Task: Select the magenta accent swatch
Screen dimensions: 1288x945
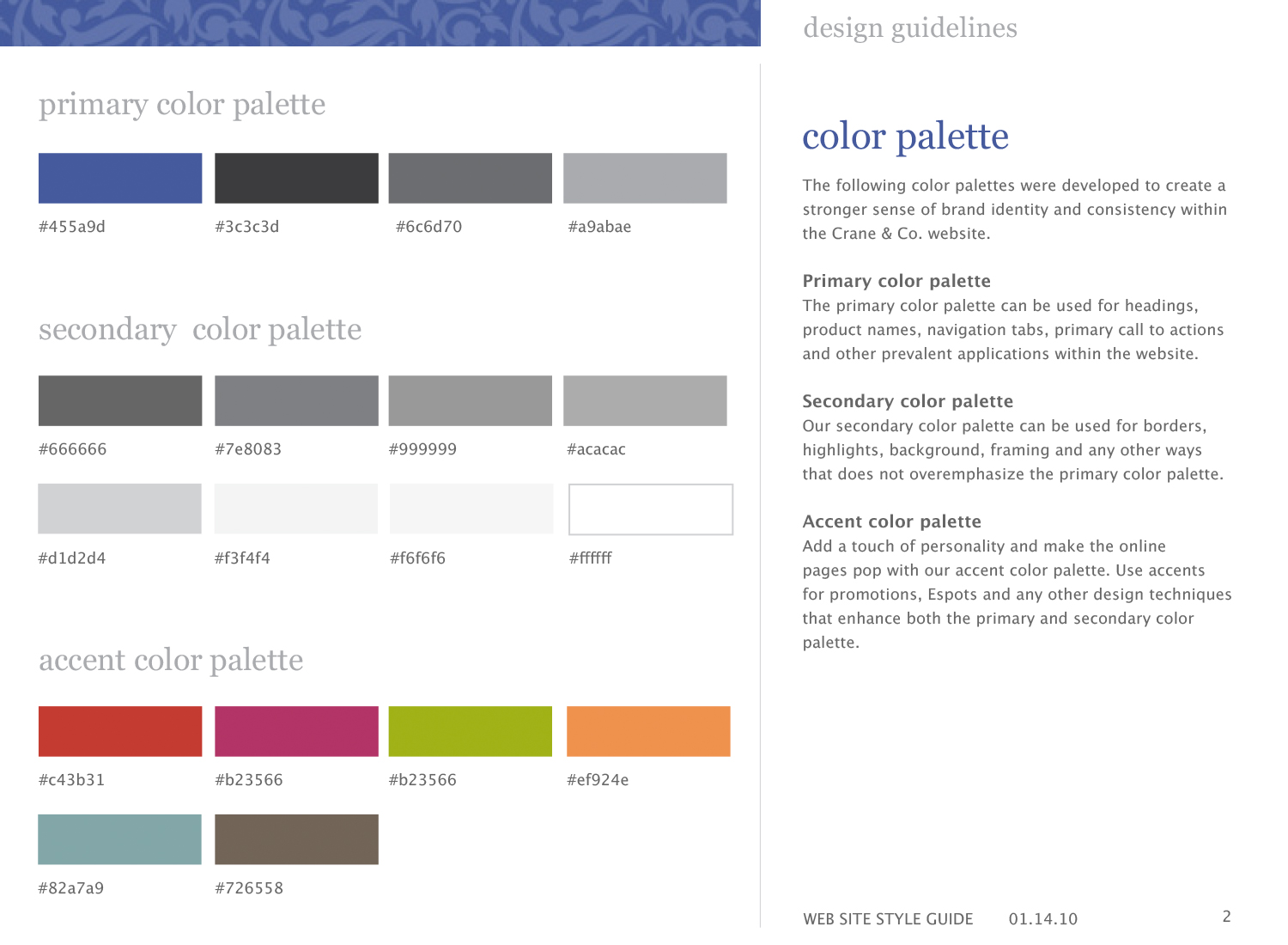Action: click(296, 731)
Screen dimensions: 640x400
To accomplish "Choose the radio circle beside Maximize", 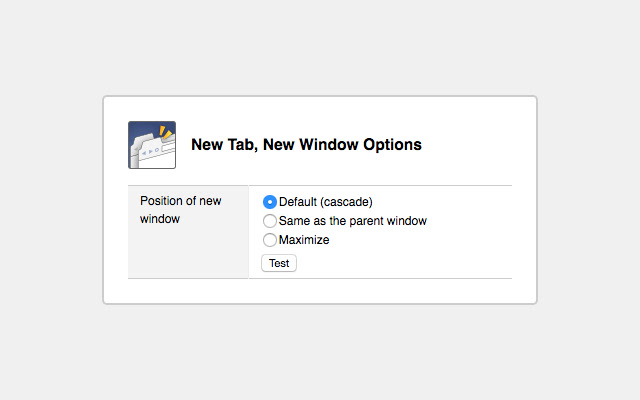I will pyautogui.click(x=270, y=240).
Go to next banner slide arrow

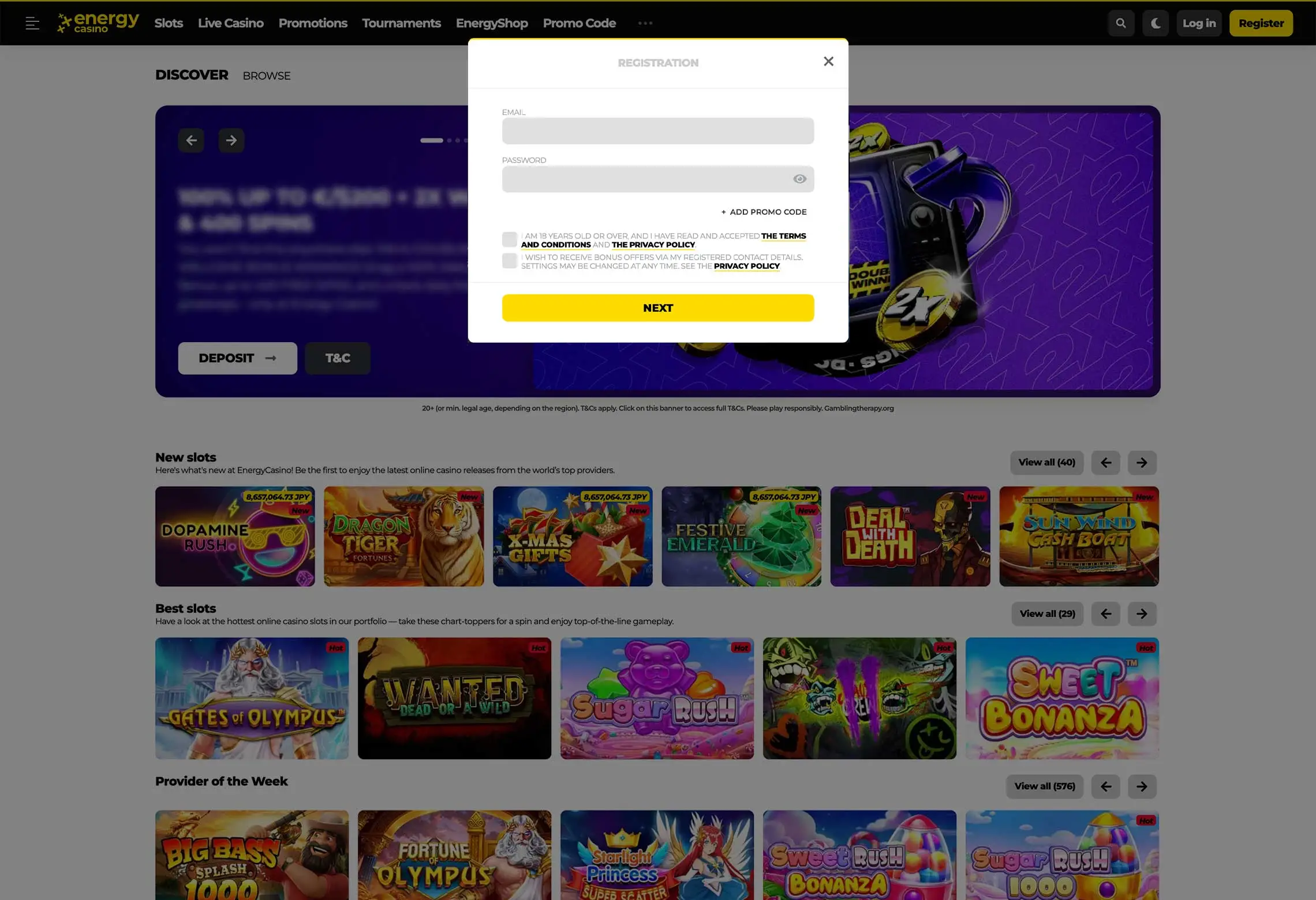(x=231, y=140)
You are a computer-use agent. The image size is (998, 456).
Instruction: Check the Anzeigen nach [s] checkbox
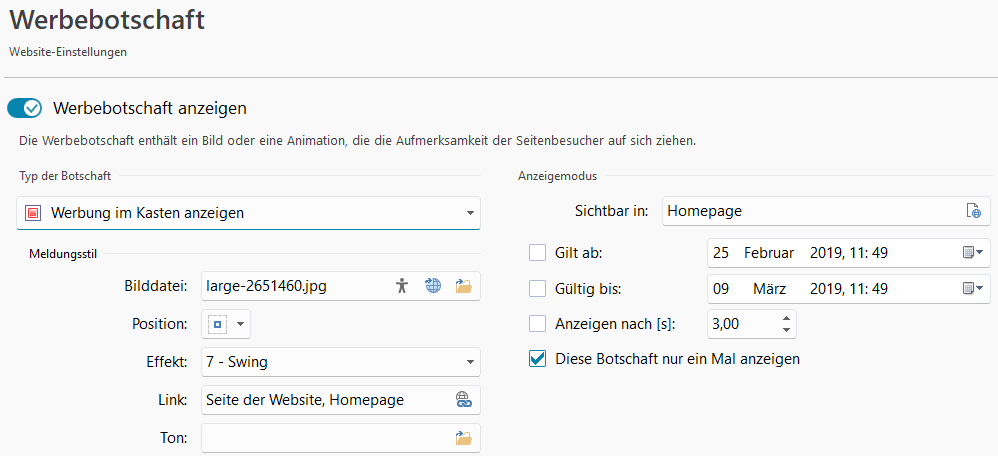click(538, 324)
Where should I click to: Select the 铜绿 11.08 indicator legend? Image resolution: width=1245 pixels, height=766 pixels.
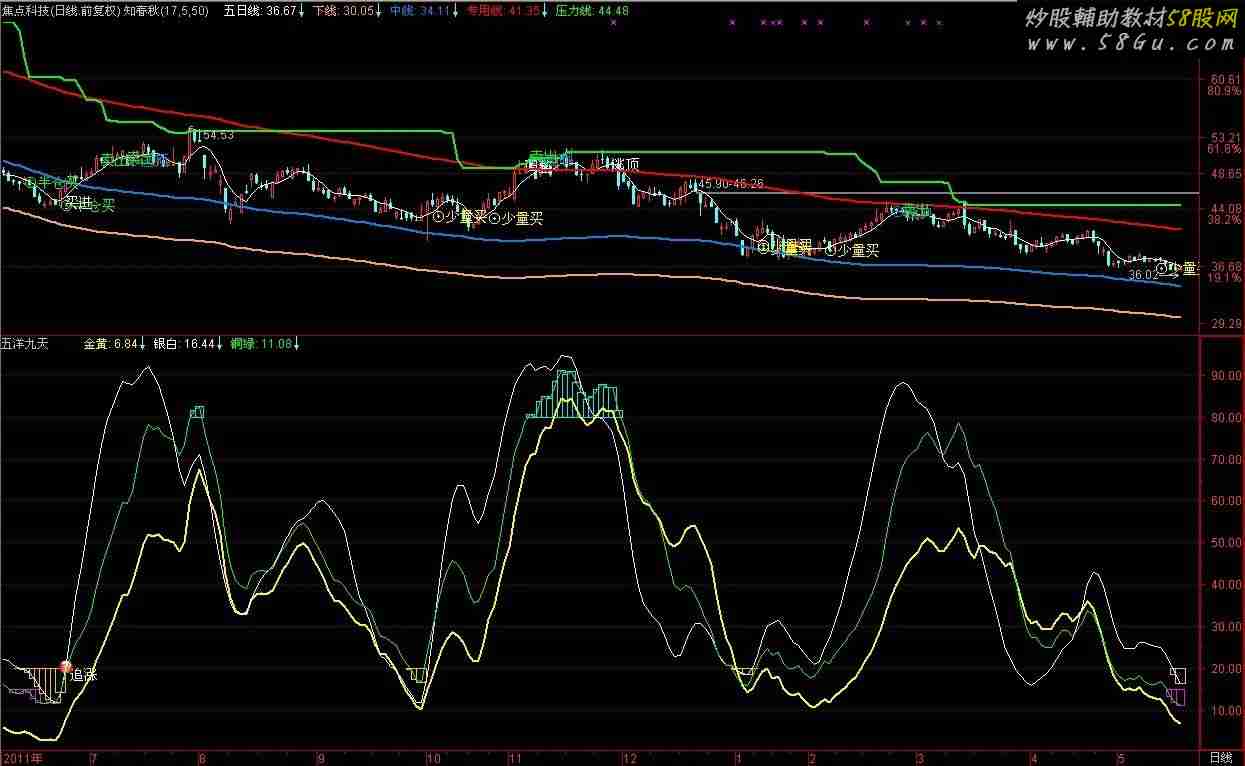point(263,344)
# # # #
- _TASK TO COMPLETE_:
Excluding the pictures, restate word for word the lines from the one that holds "Instruction: Check the" through the last line of the entries, both ends included.

- _EXERCISE RESULT_:
Instruction: Check the Anzeigen nach [s] checkbox
click(538, 324)
Where should I click to: Select the 铜绿 11.08 indicator legend? Image resolution: width=1245 pixels, height=766 pixels.
point(263,344)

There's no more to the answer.